- WHAT THIS TASK INVOLVES
Return the records exactly as they appear below, omitting the pictures.

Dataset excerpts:

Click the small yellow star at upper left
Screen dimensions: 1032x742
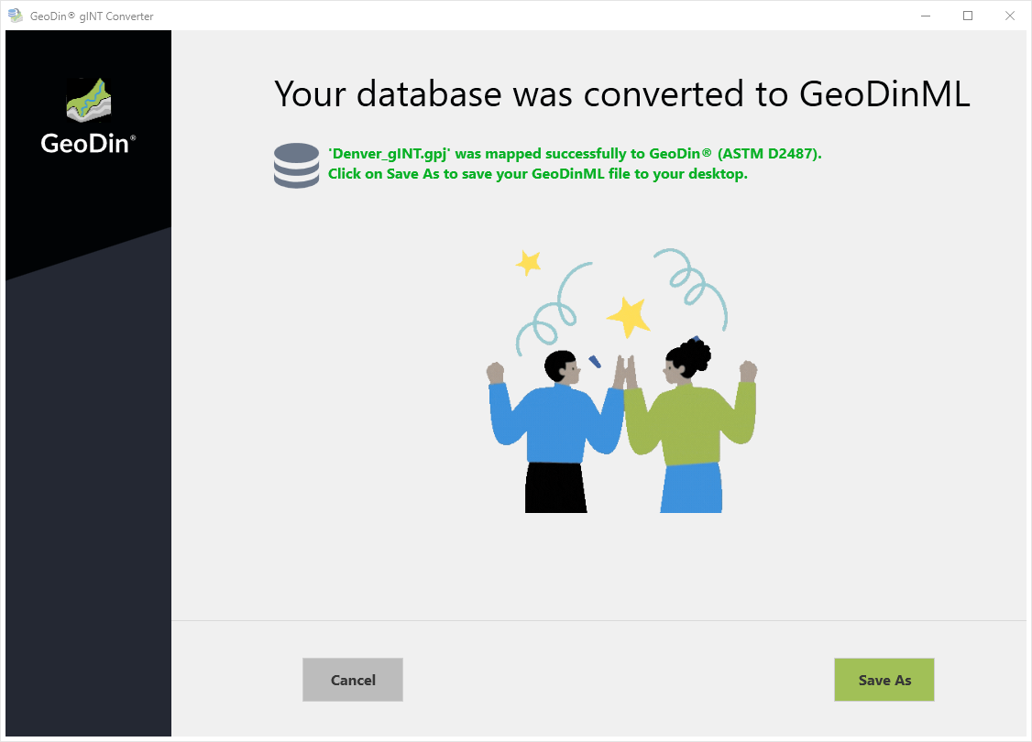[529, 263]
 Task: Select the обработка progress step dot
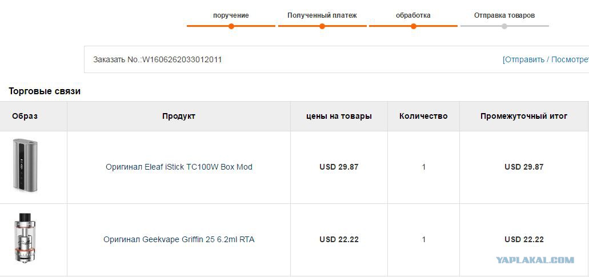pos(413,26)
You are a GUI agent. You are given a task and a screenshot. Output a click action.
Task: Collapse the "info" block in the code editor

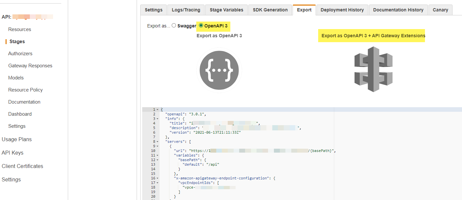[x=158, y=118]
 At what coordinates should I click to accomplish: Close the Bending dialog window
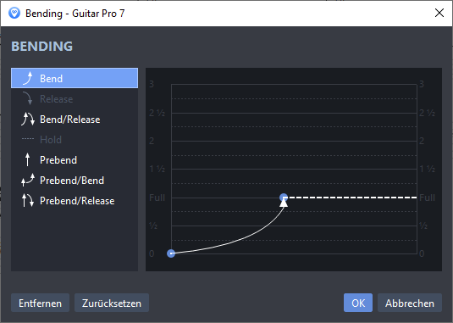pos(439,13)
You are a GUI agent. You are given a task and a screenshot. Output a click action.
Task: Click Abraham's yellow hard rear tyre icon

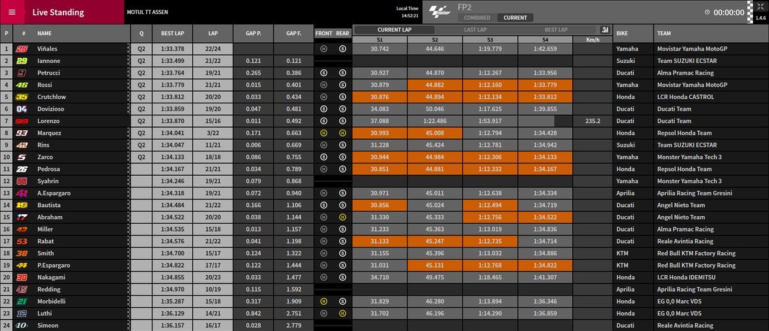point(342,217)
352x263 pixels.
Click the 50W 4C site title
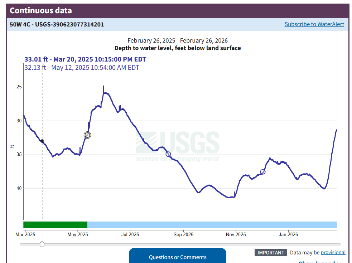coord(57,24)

- TASK SOLUTION
Click the small yellow star at upper left
Screen dimensions: 1032x742
[529, 263]
 Task: Select the обработка progress step dot
pos(413,26)
You are a GUI agent. You are given a task and a screenshot. Output a click action.
Task: Collapse the "info" block in the code editor

[x=158, y=118]
 At what coordinates should I click to accomplish: Close the Bending dialog window
pos(439,13)
You are a GUI agent. You are given a task and a screenshot. Output a click action.
Task: Click Abraham's yellow hard rear tyre icon

point(342,217)
352x263 pixels.
Click the 50W 4C site title
coord(57,24)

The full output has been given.